Housing Industry Association (HIA) Managing Director Graham Wolfe, has said that “housing is a national priority”. He and HIA have welcomed these changes and believe that this opportunity will facilitate stimulating the current first-home buyer economy. It has been urged by HIA that the first-home buyer market needed distinct assistance in being able to overcome the pain-point of saving for a deposit. For a first-time buyer, saving a sufficient deposit can be a significant challenge in today’s world.

Mr Wolfe said, “Along with stamp duty and securing finance, the time it takes to save a home deposit remains one of the main barriers to people's home ownership aspiration”.

Recent studies through the UBS have found that the average Australian will need to save for decades to meet the requirements, adding more pressure to the mounting conversation around needing to provide more support to this market.


Under this new scheme the standard 20% deposit required by most banks, will be carried by the government, up to 15%. A struggling first-home buyer will be able to take out a mortgage, only having to save 5% deposit. This scheme will hopefully shave years off the time it takes these first-home buyers to save for their deposit.

Price and geographical caps have now been released, with WA sitting at the lower end of the scale, however still relative to the national market, at $400,000 for capital cities and regional centres, and $300,000 for the rest of the state.

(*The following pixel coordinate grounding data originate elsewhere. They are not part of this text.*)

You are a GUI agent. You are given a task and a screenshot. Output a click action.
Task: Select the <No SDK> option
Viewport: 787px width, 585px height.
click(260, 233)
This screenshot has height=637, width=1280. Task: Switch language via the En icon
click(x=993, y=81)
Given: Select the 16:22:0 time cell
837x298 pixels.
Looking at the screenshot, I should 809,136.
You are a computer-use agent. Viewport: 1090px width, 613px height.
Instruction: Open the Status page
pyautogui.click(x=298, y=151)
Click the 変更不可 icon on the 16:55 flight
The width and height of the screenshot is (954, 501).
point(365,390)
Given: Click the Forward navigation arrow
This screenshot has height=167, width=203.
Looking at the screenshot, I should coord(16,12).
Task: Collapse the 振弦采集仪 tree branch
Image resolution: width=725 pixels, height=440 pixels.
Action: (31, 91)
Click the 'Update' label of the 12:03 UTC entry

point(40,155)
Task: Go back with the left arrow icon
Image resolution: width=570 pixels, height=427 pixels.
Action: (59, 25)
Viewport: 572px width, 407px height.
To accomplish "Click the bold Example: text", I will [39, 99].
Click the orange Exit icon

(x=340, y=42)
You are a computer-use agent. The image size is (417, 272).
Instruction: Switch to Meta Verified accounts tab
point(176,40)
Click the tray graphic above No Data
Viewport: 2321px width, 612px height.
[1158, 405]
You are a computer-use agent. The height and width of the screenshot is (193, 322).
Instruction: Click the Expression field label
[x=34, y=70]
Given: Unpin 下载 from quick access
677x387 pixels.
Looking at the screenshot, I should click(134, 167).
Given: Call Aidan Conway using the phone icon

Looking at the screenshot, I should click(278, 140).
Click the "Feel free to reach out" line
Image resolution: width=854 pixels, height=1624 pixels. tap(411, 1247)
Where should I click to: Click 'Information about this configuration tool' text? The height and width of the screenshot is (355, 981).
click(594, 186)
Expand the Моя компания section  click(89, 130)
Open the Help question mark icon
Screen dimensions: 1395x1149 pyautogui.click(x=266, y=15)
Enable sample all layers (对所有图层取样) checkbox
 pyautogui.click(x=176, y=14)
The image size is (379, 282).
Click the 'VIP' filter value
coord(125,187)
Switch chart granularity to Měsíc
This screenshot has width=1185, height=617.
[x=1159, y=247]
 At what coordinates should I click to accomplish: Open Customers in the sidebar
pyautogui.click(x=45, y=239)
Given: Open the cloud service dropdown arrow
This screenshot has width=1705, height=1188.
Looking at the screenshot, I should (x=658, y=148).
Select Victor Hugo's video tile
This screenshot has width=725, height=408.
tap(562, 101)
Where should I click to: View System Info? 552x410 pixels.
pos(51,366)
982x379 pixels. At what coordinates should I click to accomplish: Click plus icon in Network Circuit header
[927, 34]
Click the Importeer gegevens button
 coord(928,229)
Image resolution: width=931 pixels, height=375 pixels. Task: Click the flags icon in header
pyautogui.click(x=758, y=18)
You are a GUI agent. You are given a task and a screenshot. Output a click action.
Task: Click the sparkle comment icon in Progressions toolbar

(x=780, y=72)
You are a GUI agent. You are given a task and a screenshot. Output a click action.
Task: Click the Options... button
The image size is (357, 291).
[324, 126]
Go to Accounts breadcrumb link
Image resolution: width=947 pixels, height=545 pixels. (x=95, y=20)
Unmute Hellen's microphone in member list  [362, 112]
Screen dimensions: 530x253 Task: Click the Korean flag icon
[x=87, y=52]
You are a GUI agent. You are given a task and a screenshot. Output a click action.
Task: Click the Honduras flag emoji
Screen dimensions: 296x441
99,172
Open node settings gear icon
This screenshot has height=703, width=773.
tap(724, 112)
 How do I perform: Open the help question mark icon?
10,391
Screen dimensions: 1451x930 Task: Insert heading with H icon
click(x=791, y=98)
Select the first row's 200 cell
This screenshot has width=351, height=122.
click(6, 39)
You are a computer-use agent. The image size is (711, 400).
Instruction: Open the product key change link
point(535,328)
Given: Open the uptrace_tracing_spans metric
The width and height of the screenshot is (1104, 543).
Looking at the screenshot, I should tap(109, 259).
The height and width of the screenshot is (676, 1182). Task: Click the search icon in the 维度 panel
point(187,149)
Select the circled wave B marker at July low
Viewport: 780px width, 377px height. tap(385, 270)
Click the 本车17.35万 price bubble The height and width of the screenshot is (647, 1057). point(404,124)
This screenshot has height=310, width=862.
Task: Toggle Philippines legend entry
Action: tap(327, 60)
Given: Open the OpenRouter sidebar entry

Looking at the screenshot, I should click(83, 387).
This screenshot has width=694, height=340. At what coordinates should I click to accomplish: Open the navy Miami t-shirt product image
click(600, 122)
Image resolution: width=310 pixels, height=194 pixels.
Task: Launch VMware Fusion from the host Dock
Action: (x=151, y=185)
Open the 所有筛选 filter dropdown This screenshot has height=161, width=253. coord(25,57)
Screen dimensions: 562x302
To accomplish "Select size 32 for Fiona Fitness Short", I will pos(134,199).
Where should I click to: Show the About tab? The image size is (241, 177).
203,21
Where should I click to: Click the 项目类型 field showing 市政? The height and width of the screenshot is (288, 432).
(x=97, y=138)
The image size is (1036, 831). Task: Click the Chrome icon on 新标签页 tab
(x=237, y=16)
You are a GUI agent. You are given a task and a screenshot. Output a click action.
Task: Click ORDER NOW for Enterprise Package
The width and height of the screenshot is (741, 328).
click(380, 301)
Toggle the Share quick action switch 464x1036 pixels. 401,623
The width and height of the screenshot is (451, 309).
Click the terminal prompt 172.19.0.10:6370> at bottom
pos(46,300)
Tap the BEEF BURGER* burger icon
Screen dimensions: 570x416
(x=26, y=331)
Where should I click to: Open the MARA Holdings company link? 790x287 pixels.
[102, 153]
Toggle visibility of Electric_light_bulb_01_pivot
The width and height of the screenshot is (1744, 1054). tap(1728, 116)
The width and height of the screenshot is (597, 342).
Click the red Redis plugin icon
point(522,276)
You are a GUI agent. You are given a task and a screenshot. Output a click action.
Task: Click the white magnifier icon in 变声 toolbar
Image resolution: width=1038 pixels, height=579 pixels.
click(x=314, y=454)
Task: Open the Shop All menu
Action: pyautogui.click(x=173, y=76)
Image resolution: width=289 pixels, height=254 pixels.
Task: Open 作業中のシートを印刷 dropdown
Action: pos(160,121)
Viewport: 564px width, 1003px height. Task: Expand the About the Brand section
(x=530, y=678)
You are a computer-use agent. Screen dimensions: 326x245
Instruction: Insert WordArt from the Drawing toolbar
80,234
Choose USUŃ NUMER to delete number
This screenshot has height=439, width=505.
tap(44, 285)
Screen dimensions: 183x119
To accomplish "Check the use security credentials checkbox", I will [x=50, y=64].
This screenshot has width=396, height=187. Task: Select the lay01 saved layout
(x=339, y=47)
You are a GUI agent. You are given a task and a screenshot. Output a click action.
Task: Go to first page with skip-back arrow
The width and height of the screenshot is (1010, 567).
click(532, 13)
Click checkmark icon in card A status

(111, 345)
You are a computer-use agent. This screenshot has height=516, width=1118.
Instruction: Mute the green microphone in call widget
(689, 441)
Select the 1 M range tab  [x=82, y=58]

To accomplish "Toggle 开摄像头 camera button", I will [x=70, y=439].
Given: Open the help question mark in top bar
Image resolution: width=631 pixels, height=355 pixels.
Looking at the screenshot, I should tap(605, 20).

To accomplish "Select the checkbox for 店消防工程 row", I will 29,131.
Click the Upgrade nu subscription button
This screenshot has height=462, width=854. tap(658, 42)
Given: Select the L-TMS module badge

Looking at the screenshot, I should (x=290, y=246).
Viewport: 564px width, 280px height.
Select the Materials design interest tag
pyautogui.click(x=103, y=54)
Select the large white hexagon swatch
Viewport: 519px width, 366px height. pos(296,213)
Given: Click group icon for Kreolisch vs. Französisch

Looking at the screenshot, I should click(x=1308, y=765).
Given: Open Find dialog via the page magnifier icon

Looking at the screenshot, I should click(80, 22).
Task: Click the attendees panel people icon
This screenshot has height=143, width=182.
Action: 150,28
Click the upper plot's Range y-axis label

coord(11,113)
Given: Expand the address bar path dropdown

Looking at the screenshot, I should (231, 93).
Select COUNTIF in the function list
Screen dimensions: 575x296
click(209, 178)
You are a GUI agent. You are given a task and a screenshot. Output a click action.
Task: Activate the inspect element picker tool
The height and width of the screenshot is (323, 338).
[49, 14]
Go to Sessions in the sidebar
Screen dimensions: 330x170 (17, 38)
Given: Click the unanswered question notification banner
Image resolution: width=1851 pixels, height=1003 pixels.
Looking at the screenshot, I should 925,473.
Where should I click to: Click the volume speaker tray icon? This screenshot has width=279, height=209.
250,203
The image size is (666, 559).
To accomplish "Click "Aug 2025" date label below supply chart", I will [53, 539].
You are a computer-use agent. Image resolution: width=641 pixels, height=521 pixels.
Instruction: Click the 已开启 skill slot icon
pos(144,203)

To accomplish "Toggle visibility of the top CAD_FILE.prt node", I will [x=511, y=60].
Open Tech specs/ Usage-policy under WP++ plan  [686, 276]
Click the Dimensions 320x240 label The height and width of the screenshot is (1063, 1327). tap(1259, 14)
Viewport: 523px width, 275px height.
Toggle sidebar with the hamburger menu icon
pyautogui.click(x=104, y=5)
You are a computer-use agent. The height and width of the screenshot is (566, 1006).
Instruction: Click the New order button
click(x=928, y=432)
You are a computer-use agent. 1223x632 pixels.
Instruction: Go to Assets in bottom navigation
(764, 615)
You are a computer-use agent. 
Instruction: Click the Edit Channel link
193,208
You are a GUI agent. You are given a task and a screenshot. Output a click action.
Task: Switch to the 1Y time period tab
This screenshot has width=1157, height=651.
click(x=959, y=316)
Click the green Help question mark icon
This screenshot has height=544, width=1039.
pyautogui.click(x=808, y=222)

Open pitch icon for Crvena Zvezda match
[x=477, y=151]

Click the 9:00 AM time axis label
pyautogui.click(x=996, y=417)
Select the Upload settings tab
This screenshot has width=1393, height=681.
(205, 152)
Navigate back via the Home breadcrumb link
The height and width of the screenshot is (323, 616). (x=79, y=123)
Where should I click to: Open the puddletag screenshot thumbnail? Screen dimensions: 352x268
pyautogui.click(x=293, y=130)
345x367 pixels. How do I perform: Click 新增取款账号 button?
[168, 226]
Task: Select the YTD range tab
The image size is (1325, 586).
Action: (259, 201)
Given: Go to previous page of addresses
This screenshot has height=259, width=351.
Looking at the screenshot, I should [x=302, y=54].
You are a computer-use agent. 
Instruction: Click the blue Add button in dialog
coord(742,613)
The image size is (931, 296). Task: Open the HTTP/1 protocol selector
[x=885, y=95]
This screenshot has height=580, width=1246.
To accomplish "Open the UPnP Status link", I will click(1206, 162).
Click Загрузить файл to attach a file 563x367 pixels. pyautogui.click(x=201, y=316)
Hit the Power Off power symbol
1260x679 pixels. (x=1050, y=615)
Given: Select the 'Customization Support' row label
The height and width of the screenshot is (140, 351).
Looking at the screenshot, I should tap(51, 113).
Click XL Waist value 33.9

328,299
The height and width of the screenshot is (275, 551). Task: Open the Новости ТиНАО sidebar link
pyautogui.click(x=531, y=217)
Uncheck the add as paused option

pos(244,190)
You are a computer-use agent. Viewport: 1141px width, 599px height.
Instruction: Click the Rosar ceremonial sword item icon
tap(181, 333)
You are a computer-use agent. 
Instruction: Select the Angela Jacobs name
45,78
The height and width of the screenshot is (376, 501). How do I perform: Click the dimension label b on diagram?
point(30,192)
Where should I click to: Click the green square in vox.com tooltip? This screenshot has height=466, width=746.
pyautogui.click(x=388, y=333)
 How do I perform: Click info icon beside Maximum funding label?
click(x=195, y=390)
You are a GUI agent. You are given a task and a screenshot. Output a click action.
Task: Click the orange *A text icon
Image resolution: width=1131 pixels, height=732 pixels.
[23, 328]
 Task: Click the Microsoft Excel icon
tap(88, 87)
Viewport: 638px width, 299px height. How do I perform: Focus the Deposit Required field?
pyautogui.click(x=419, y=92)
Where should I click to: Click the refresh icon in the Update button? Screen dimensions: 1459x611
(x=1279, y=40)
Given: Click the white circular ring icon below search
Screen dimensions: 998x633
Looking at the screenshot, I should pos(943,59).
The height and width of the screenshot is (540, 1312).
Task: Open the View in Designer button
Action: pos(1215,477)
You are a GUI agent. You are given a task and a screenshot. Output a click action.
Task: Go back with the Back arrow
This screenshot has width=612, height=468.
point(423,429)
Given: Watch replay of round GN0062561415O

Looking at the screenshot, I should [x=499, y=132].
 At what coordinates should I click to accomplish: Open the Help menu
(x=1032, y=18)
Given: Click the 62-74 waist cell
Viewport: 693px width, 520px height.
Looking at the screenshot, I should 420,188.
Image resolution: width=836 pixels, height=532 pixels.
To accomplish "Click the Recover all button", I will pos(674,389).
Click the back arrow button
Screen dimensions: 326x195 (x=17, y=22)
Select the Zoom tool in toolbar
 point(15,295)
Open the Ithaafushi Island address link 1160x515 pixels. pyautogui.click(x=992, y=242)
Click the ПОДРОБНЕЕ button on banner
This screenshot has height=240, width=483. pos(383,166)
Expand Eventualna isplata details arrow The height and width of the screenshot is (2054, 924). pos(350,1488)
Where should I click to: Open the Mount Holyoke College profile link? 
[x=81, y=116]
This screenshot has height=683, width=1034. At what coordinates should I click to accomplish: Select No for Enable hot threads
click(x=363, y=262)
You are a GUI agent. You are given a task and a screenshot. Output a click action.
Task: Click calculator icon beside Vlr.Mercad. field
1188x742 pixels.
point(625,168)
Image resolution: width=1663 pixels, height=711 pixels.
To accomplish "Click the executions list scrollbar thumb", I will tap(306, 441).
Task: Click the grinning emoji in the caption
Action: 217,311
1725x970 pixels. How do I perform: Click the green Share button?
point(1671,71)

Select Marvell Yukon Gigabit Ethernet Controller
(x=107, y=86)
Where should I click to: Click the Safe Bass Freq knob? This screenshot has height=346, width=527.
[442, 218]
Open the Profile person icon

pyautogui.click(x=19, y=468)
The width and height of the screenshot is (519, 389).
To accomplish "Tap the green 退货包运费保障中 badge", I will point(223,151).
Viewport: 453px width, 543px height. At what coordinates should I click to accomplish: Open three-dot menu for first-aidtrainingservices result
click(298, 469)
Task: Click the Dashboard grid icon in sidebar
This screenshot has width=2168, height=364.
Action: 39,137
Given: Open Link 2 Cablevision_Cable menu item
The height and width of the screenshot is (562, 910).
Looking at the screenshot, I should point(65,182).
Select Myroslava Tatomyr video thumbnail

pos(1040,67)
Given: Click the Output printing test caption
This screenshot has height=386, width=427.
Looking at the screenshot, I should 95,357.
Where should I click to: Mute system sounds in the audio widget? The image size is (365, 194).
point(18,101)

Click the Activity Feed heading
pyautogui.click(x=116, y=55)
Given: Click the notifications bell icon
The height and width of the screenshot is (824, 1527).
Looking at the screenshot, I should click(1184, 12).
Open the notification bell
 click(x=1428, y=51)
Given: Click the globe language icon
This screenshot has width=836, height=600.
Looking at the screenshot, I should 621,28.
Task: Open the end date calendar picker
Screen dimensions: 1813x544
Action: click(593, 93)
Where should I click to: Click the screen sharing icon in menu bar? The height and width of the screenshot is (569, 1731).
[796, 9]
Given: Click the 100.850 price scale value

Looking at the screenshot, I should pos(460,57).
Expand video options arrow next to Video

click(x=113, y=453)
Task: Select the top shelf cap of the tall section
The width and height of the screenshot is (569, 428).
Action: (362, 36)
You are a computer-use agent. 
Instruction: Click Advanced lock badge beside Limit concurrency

When speaking with Realmark Group Managing Director, John Percudani, he said, “While our price cap may appear to be lower when compared to the remaining states, this provides an excellent platform for First Home Buyers to enter the market. The current market conditions give more flexibility of budget and what you can get in that price range”.

In addition, the successful introduction of the bill will include a new research function, supported by $25m of funding, which will allow for an examination of the housing demand, supply and affordability. NHFIC will be undertaking this research to further understand what needs to be done to help encourage the economy.

Initially, the scheme was designed to help 10,000 buyers as it gets rolled out from January 2020. Singles earning up to $125,000 annually, and couples with a combined $200,000 annual income, will be eligible for the scheme. As well as needing to be owner-occupied loans on a principal-and-interest basis, plus regional price caps will be in place.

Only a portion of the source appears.